3. There are two important factors for tissue strengthening, namely tissue strain and environmental cooling. For example, in a heating environment or a cooling environment, the structure of the alloy steel pipe will gradually change with the change of temperature, and the energy state will change from low to high. In addition, looking at the spot of the steel pipe, it can be known that in the alloy steel pipe, a small amount of medium contains extremely fine density. Therefore, when adjusting the structural properties of steel pipes, we must always pay attention to the microstructure and properties of alloy steel pipes.

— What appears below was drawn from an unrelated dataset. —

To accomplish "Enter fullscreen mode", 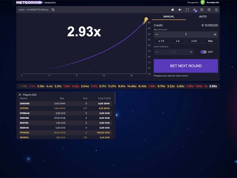I will (187, 10).
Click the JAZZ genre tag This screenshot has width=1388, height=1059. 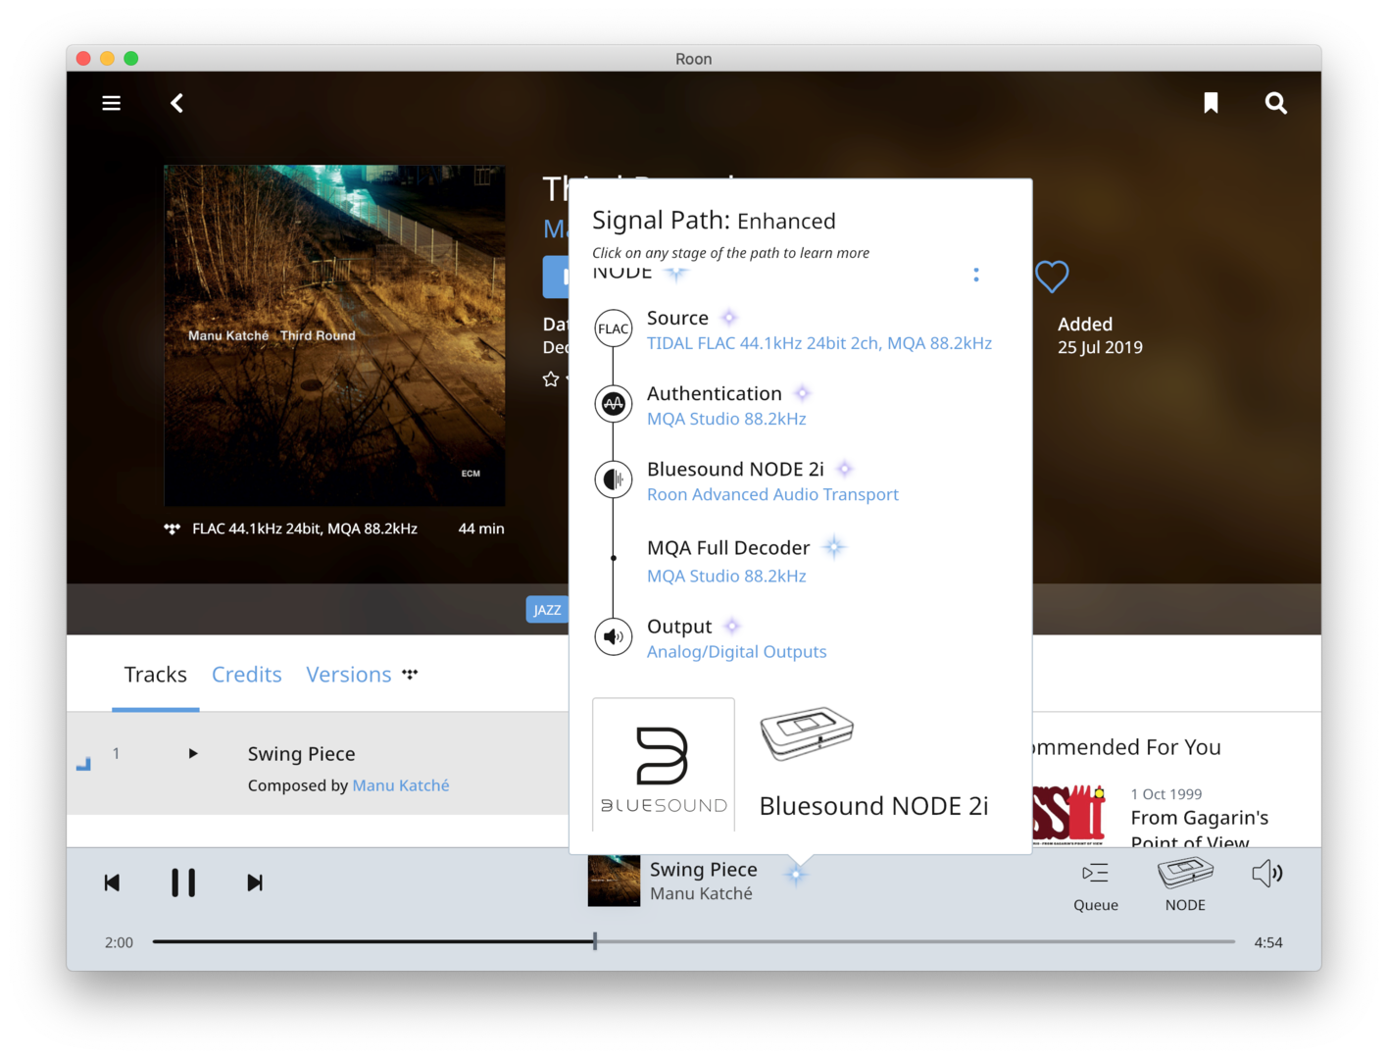tap(547, 610)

The hardenability mainly depends on the critical cooling rate, and the critical cooling rate mainly depends on the stability of the supercooled 12Cr1MoV alloy steel pipe. The main influences on the stability of the 12Cr1MoV alloy steel pipe are:

[1] The influence of chemical composition is mainly the influence of carbon element. When C% is less than 1.2%, with the increase of carbon concentration in 12Cr1MoV alloy steel pipe, the critical cooling rate is significantly reduced, the C curve shifts to the right, and the hardenability of steel increases. When the C% is greater than 1.2%, the cooling rate of the 12Cr1MoV alloy steel pipe increases instead, the C curve shifts to the left, and the hardenability decreases. The second is the influence of alloying elements. Except for cobalt, most of the alloying elements will shift the C curve to the right after dissolving into the austenite, reducing the critical cooling rate, thereby improving the hardenability of the 12Cr1MoV alloy steel pipe.
[2] The effect of austenite grain size The actual grain size of austenite has a great influence on the hardenability of 12Cr1MoV alloy steel pipes. Coarse austenite grains can shift the C curve to the right and reduce the 12Cr1MoV Critical cooling rate of alloy steel pipes. However, the coarse grains will increase the deformation, cracking tendency and reduce the toughness of 12Cr1MoV alloy steel pipes.
[3] Influence of the uniformity of 12Cr1MoV alloy steel pipe Under the same cooling conditions, the more uniform the austenite composition is, the lower the nucleation rate of pearlite, the longer the incubation period of transformation, the rightward shift of the C curve, and the slower the critical cooling rate. , the higher the hardenability of steel.
[4] Influence of the original structure of the steel The thickness and distribution of the original structure of the steel will have a significant impact on the composition of the 12Cr1MoV alloy steel pipe.
[5] Some elements, such as Mn, Si and other elements play a certain role in improving the hardenability, but at the same time, they will also bring other adverse effects on the 12Cr1MoV alloy steel pipe.